Deaths of despair
It’s hard to imagine a more alarming sign of a society’s well-being than an inability to keep its citizens alive. While some of the reasons are mysterious, others are fairly clear. American society has become far more unequal than it used to be, and the recent increases in mortality are concentrated among working-class Americans, especially those without a four-year college degree.
For many, daily life lacks the structure, status and meaning that it once had, as the Princeton University economists Anne Case and Angus Deaton have explained. Many people feel less of a connection to an employer, a labor union, a church or community groups. They are less likely to be married. They are more likely to endure chronic pain and to report being unhappy.
These trends have led to a surge of “deaths of despair” (a phrase that Case and Deaton coined), from drugs, alcohol and suicide.
I don't like this world anymore.... Maybe I should just pull back and stop reading the news…. I sure wish I could…. I do not like this world and am GLAD I'm almost outta here….. I feel so sorry for my dear little great granddaughter who just turned 4 this week. What our children and grandchildren will be facing is horrendous—there is no other way to put it.... I seriously don't know how I'm going to get through the next few years…. it's all getting to be just too much!

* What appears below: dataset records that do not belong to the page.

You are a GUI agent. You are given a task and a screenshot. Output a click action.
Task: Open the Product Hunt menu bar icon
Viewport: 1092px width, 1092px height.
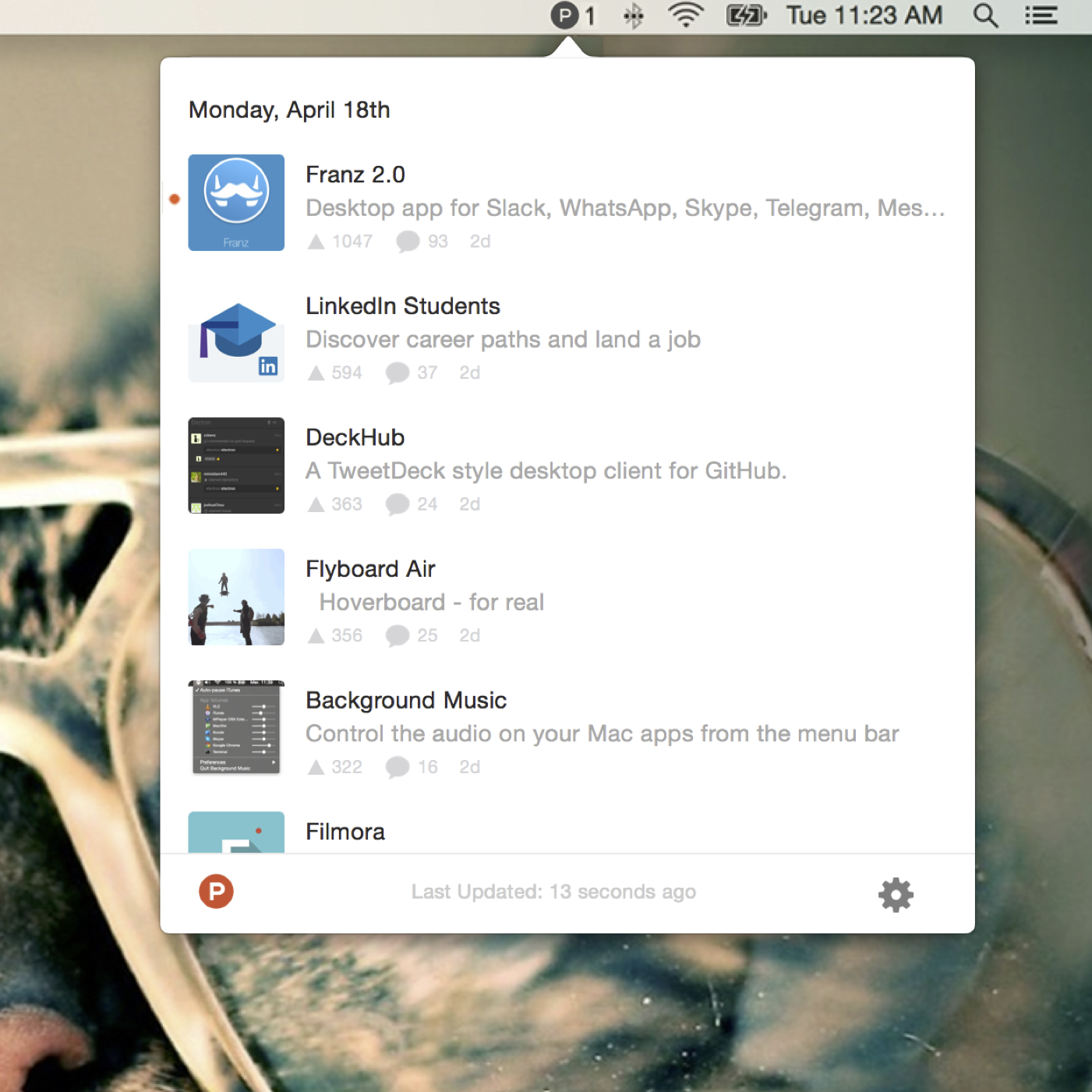[x=564, y=15]
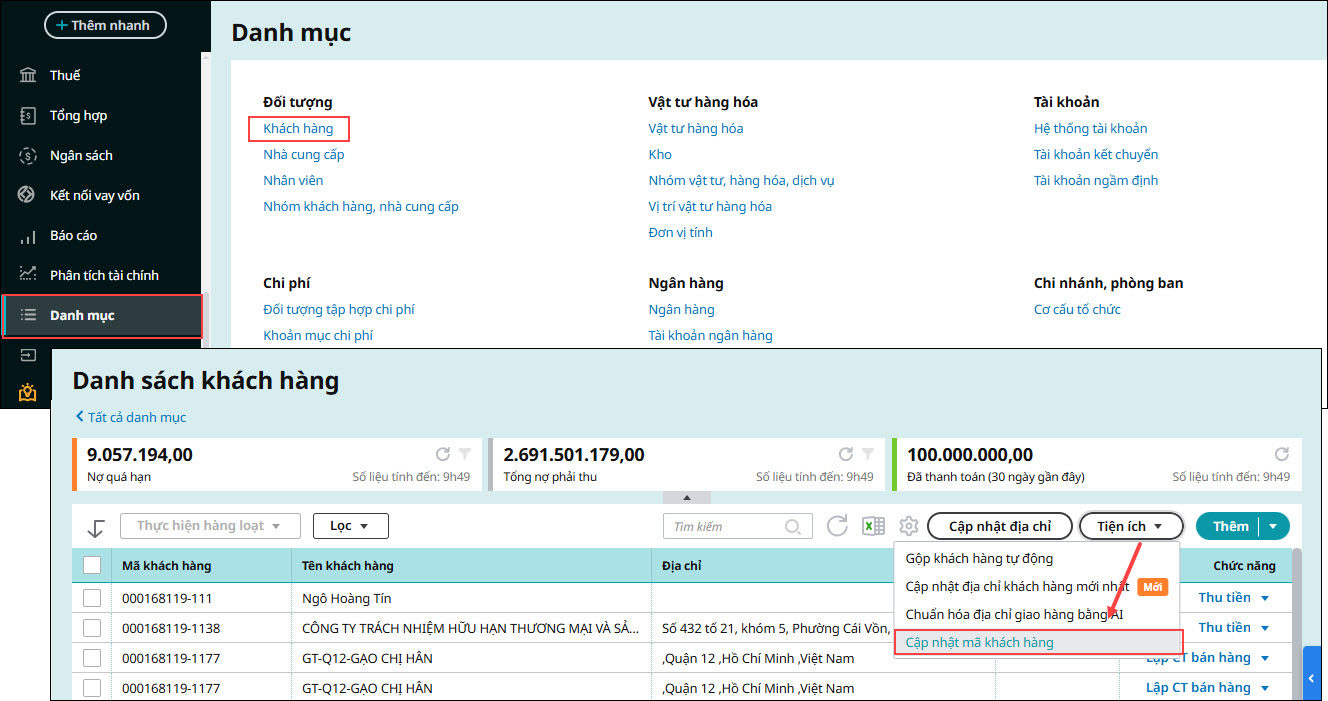1328x701 pixels.
Task: Click the Phân tích tài chính chart icon
Action: point(28,275)
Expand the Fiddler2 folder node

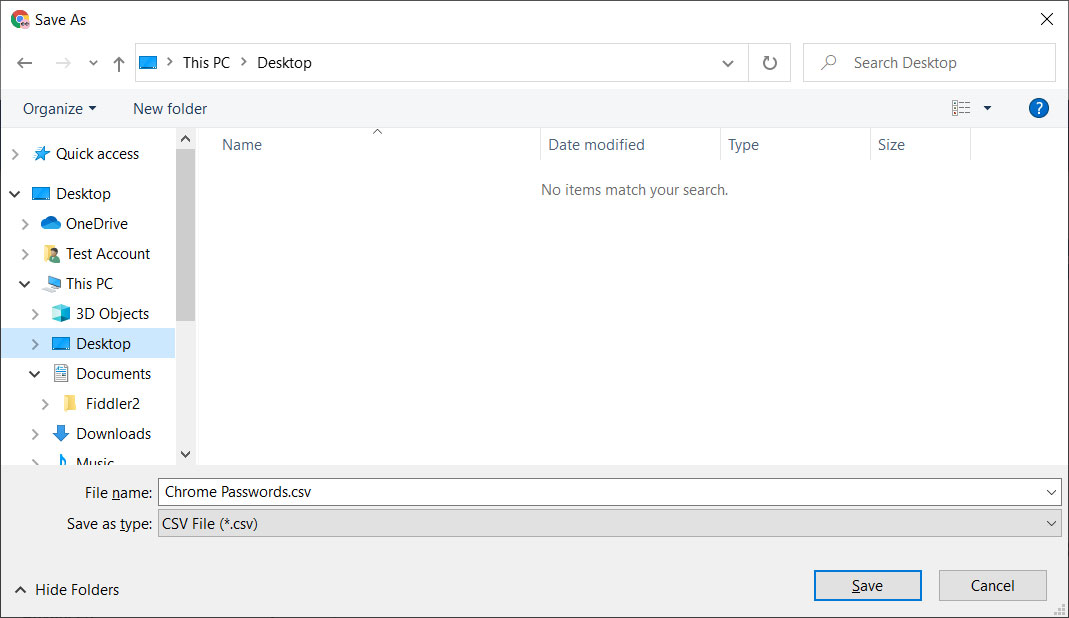click(x=45, y=404)
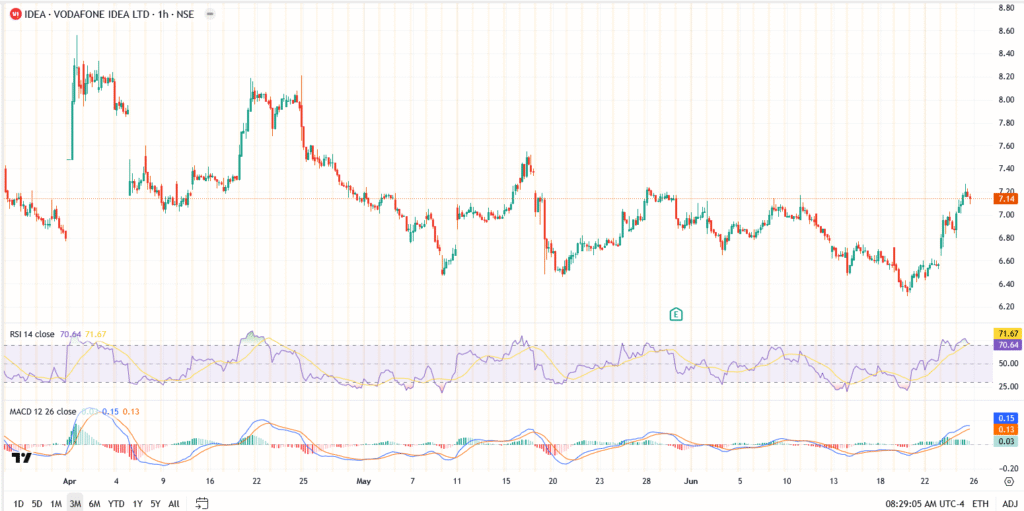The width and height of the screenshot is (1024, 511).
Task: Toggle the ADJ adjusted-data setting
Action: tap(1010, 503)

They look me squarely in the eye and they say, “All is well”
Can they imagine the darkness that will fall from on high
When men will beg God to kill them and they won’t be able to die?
I actually share your thoughts. But I hope you won’t worry too much about “getting through.” Tribulations aside, I am managing to be grateful for the chance to be alive. Even just to watch the whole world unwind! What a privilege!!